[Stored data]

..........

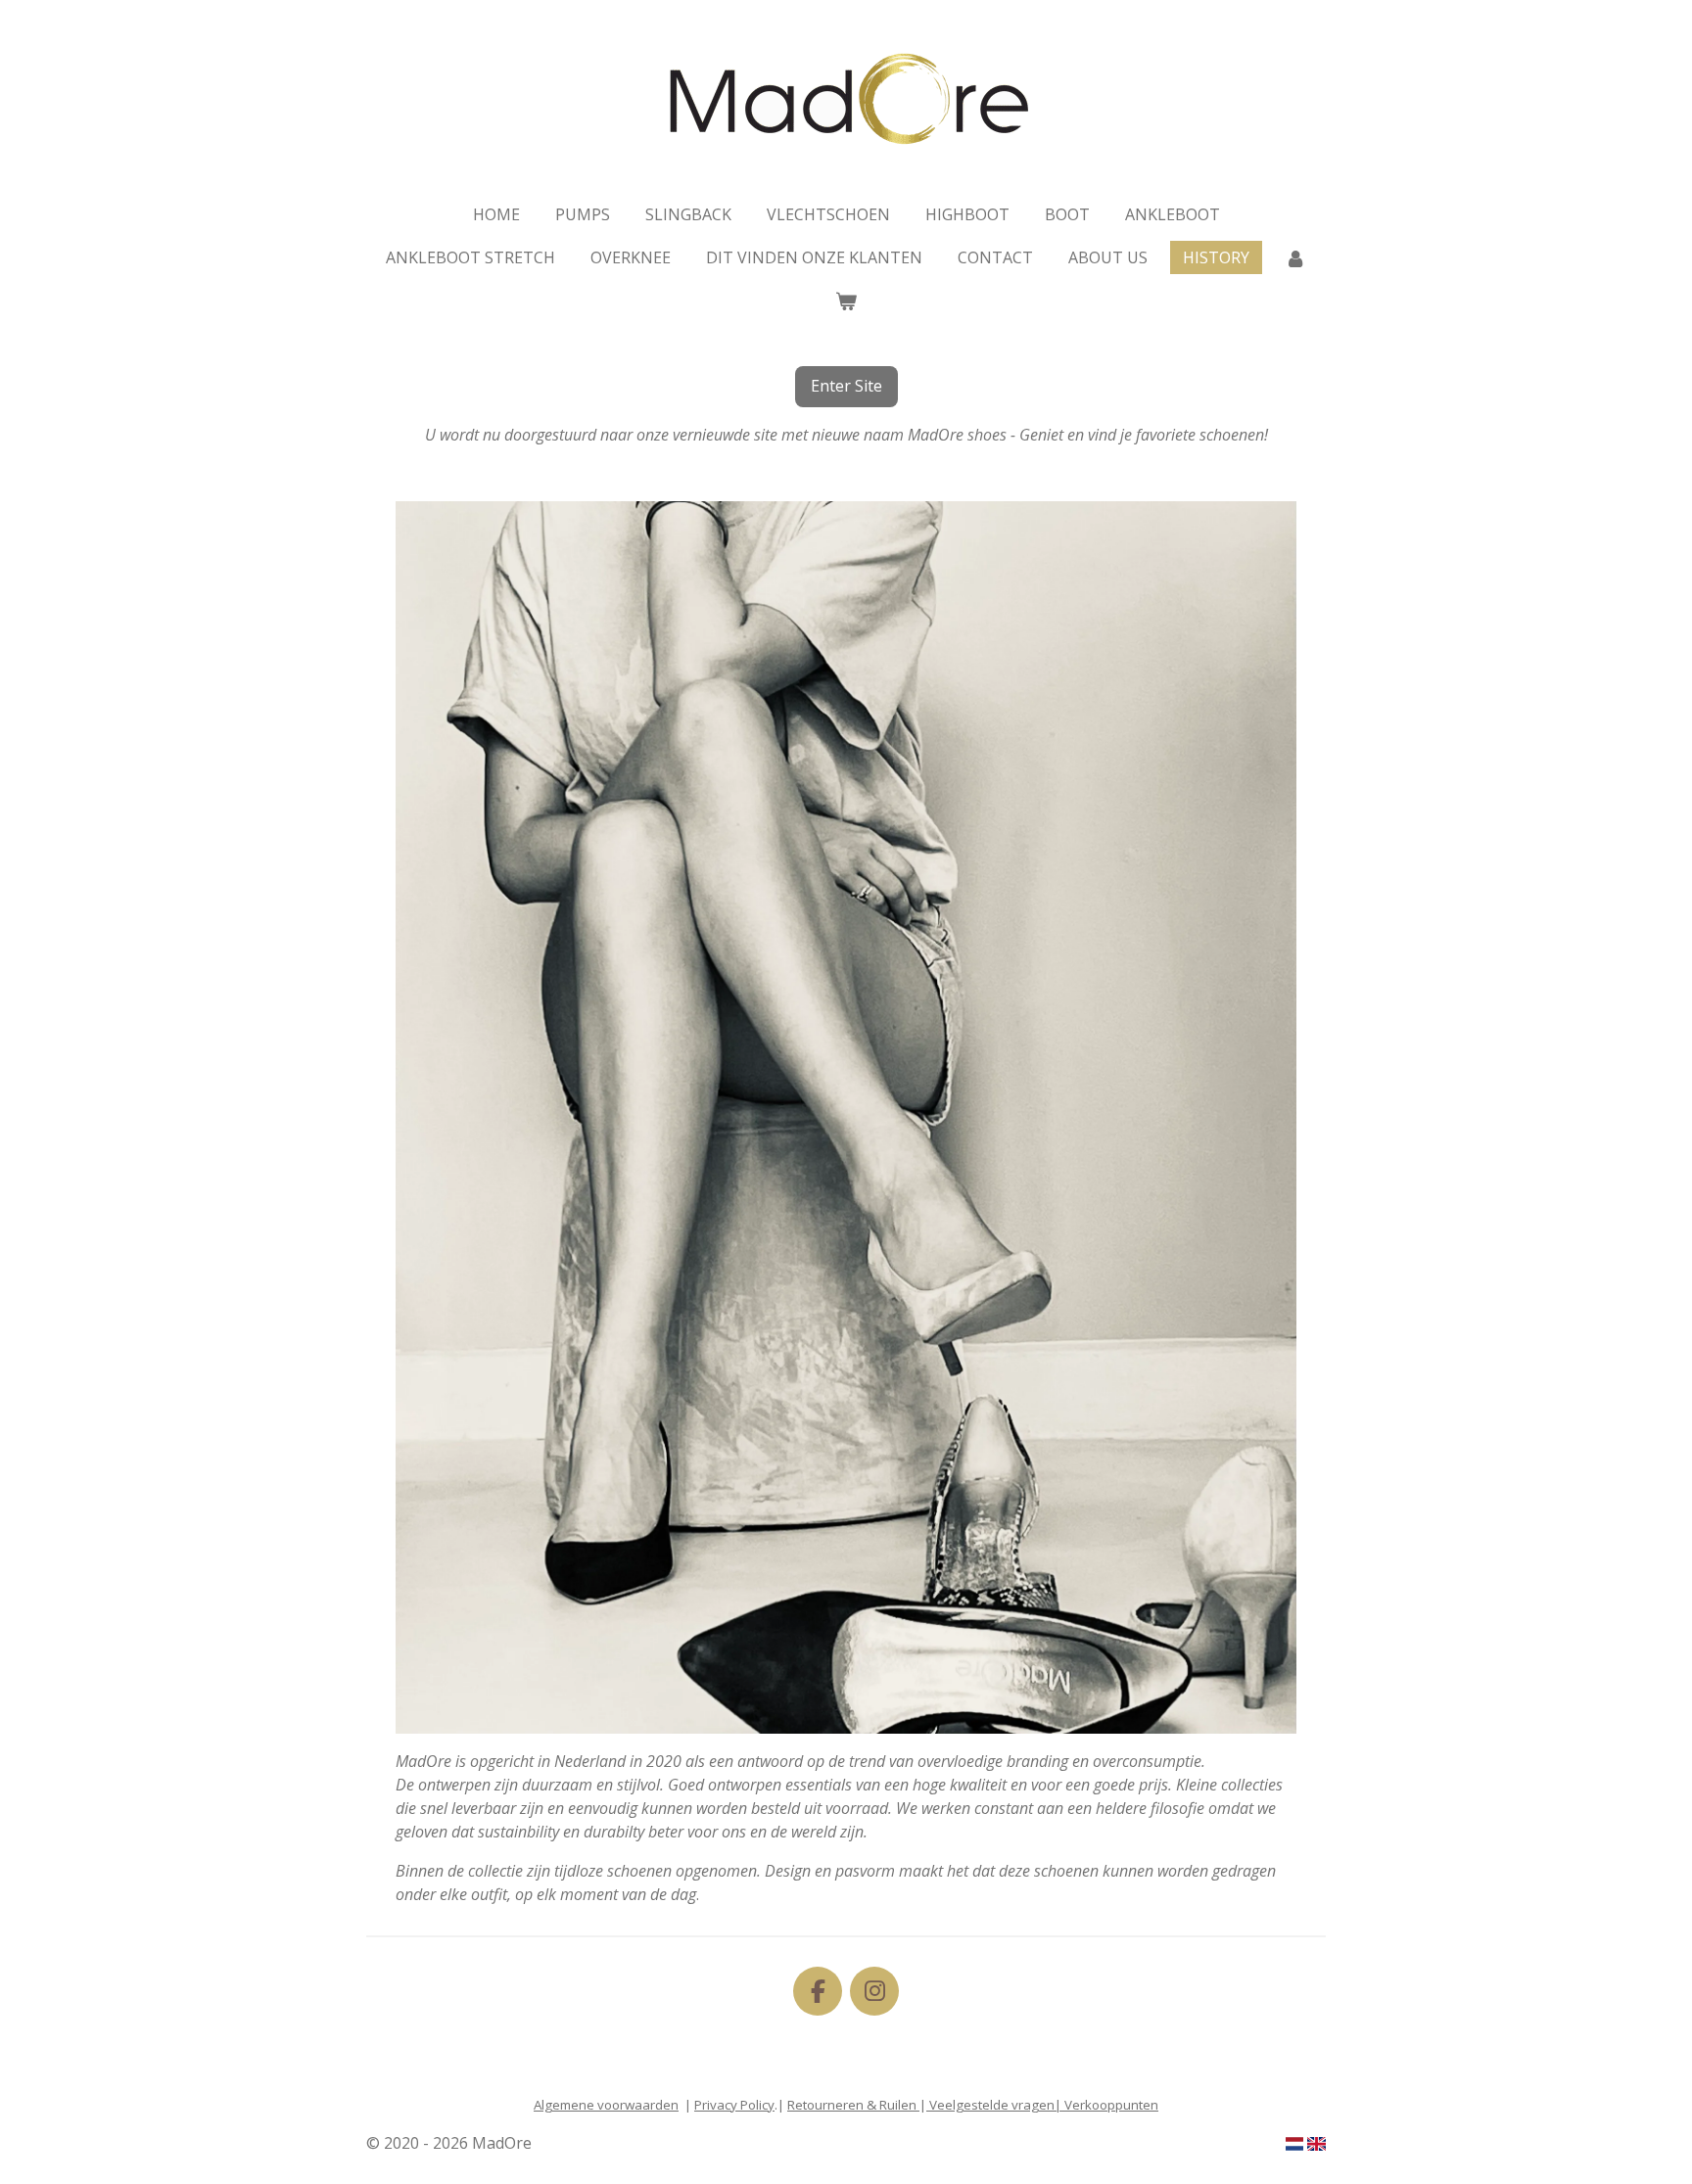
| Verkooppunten (1106, 2105)
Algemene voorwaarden (606, 2105)
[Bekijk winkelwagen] (846, 300)
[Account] (1295, 257)
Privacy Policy (734, 2105)
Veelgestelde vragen (990, 2105)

..........

> Task details:
Your answer must be a verbatim copy of the entries above, with no images included.

> Answer below:
| Verkooppunten (1106, 2105)
Algemene voorwaarden (606, 2105)
[Bekijk winkelwagen] (846, 300)
[Account] (1295, 257)
Privacy Policy (734, 2105)
Veelgestelde vragen (990, 2105)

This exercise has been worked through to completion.